High-flying WeWork founder still worth billions after company’s bankruptcy
WeWork founder and ex-CEO Adam Neumann has managed to maintain his $1.7 billion fortune despite the start-ups bankruptcy filing.
WeWork founder and ex-CEO Adam Neumann has managed to maintain his $1.7 billion fortune as his once-high-flying start-up faced a slew of troubles that ended with a bankruptcy filing this week.
When the co-working giant initiated Chapter 11 proceedings Monday, it had $19 billion in liabilities and $15 billion in assets, according to Bloomberg.
Neumann’s ability to sustain a 10-figure net worth can be attributed to the juiced-up stock award worth $245 million he received when he was ousted as chief in 2019 over reports about his outlandish behaviour.
Neumann was also handed $200 million in cash as part of a sweetheart exit package, though he was left with a battered reputation following reports of booze-soaked affairs and wads of marijuana found on his private jet trips.
The 44-year-old executive was also able to extract huge amounts of cash from his company before it stumbled into financial ruin, including during the merger with a special purpose acquisition company that helped the company go public, according to Bloomberg.
Payouts to Neumann included a $185 million non-compete agreement, a $106 million settlement payment, and $578 million received for shares sold by Neumann’s We Holdings to SoftBank, filings show.
The merger filing, which mentioned Neumann’s name a whopping 197 times, also outlined a $432 million loan from SoftBank — the Japanese technology group that owns about 60% of WeWork — to Neumann, secured by some of his now-measly WeWork stake, Bloomberg reported.
However, owning 10% of WeWork’s shares means Neumann hasn’t always gotten away scot-free: When the company went public in October 2021, Neumann had a fortune of $2.3 billion, with nearly one-third of his wealth tied up in his start-up’s stock.
WeWork’s share price has since fallen more than 99%.
Neumann called the company’s fall from grace “disappointing” in a statement issued on the day of the bankruptcy filing.

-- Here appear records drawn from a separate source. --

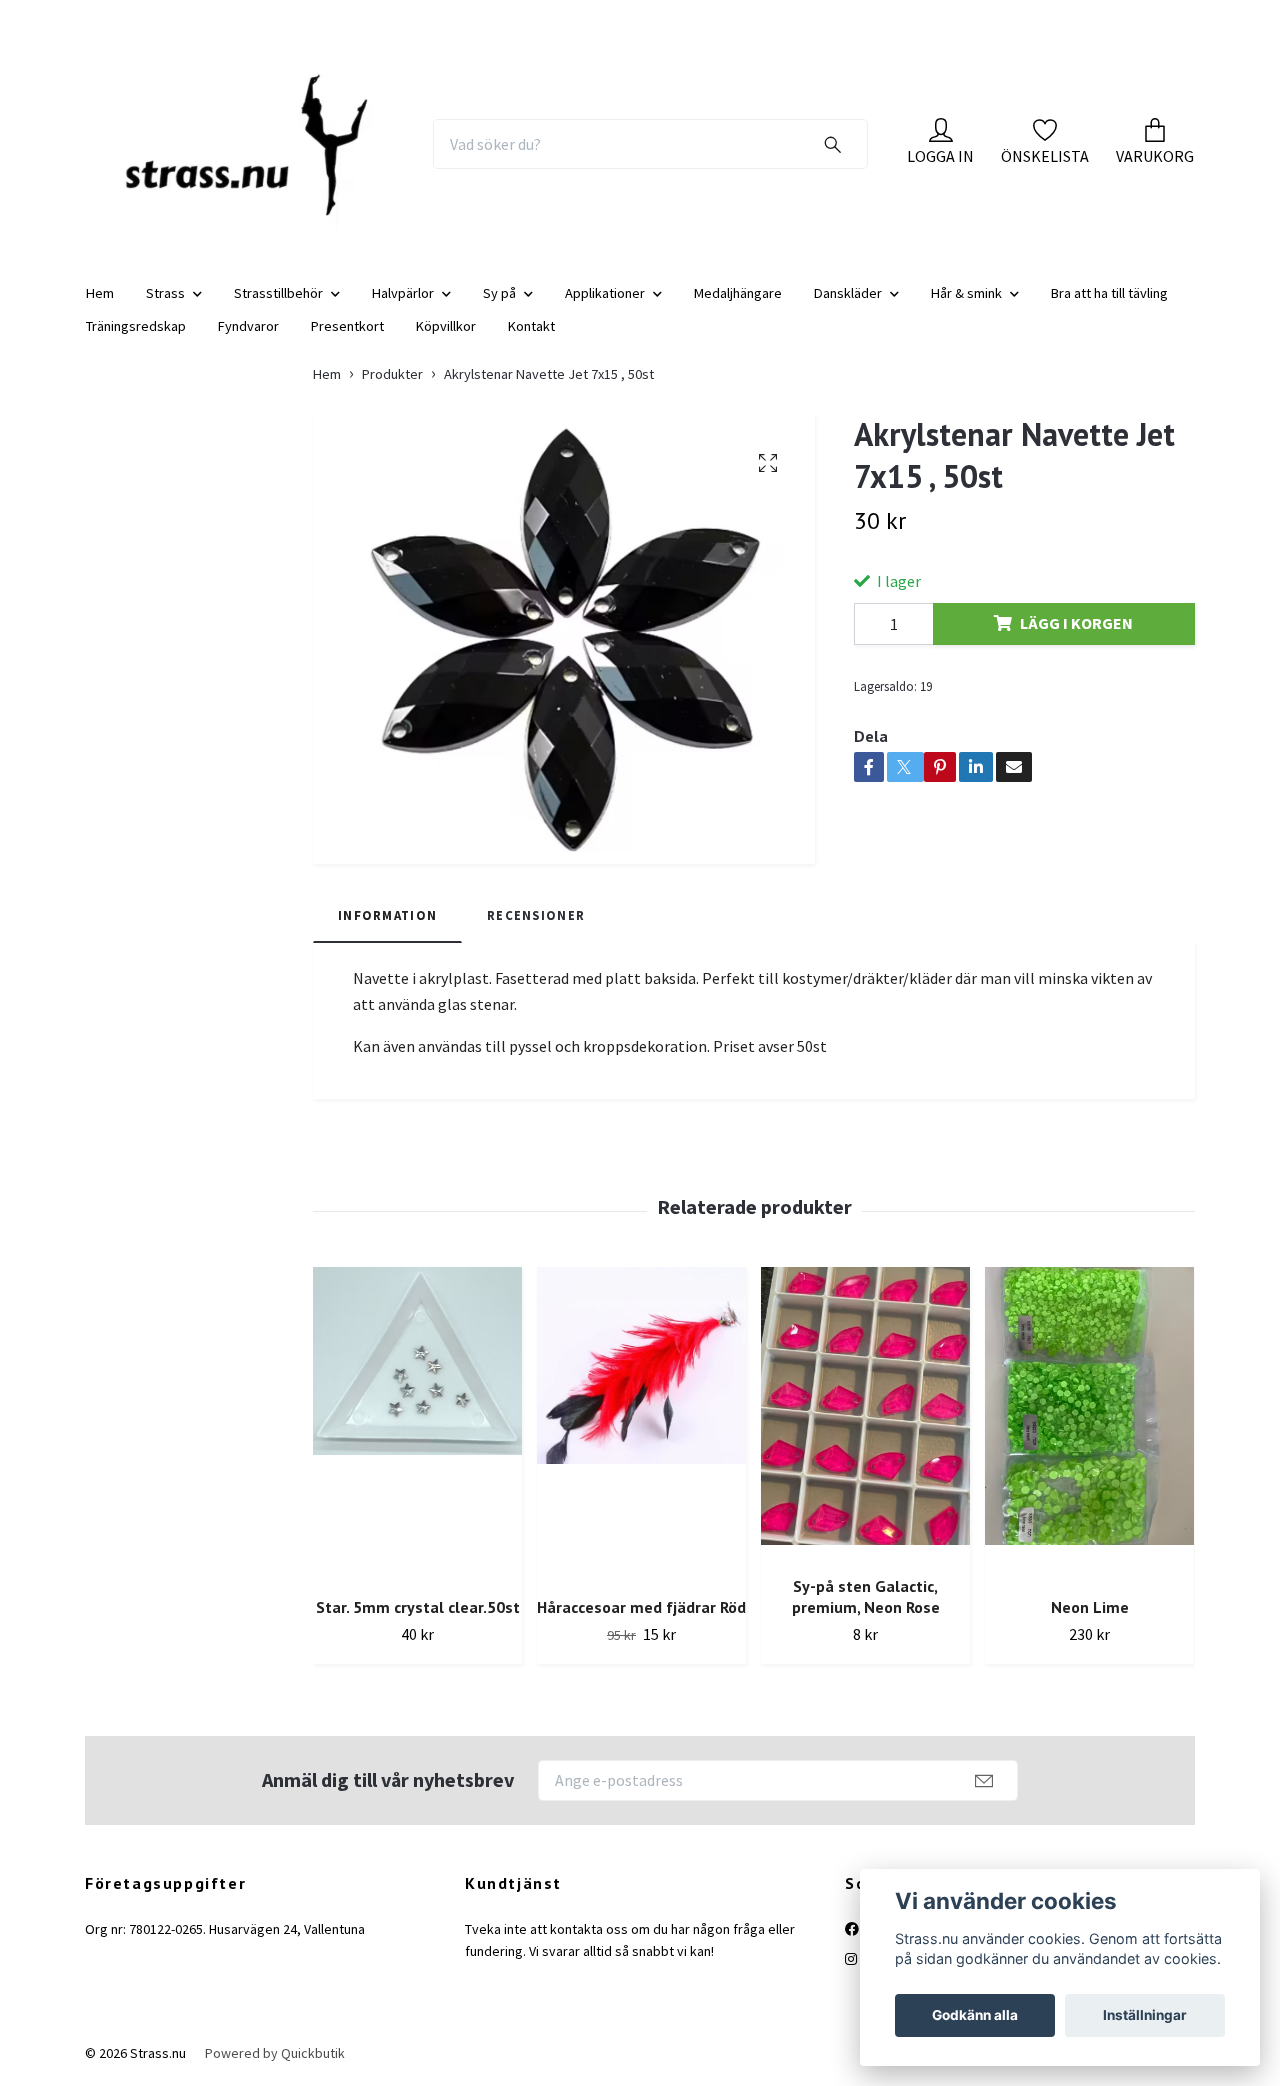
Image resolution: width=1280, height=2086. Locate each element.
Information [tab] (387, 915)
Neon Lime (1090, 1607)
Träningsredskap (136, 326)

“It has been challenging for me to watch from the sidelines since 2019 as WeWork has failed to take advantage of a product that is more relevant today than ever before,” he added.
Representatives for Neumann did not immediately respond to The Post’s request for comment.
There are rumblings that Neumann and WeWork could have a type of reunion, people familiar with the matter told Bloomberg.
Since Neumann’s non-compete with the company has expired, he’s been approached to get involved with WeWork post-bankruptcy, an anonymous source told the outlet.
Neumann’s statement left the door open to this possibility. “With the right strategy and team, a reorganisation will enable WeWork to emerge successfully,” Neumann said.
Meanwhile, since leaving WeWork, Neumann has stayed under the radar building a new start-up, Flow — a starkly different narrative from WeWork’s peak, when it was valued at $47 billion and a seemingly carefree Neumann pounded champagne at events as early as 9am.
Flow — a real estate tech venture that vows to solve inequities in the rental-housing market — received a $350 million investment from venture capital firm Andreessen Horowitz at a $1 billion valuation in August of 2022 before even beginning operations, according to Bloomberg.
Since launching in 2022, the platform has reportedly built up a portfolio of 3,000 units across major US metro areas thanks to Neumann’s ability to acquire majority stakes in apartment buildings worth as much as $1 billion, according to Forbes.
Bloomberg said Neumann’s own investment into Flow couldn’t be determined, meaning his fortune could exceed the $1.7 billion currently listed on the Billionaires Index.
Neumann has long invested in real estate, including when he scooped up stylish digs in Manhattan’s Gramercy Park neighbourhood, combining two units on the top floor at 78 Irving Place to create a 7,880-square-foot pad.
However, he’s been trying to sell the six-bedroom New York triplex since 2020, first putting it up for sale in 2020 for $37.5 million after quietly attempting to shop it off-market in 2019.
When Covid hit, Neumann yanked the apartment from the market before relisting it last year for $32 million. With no luck, it was pulled from the market again and relisted for a third time last month, according to records on Zillow.
The price for the luxurious abode — which features keyed elevator access, a private roof terrace, and a skylit spiral staircase — was pushed back up to $36 million.
In the same Gramercy Park building, Neumann also bought two apartments on the first floor for $7.2 million, which he still reportedly owns.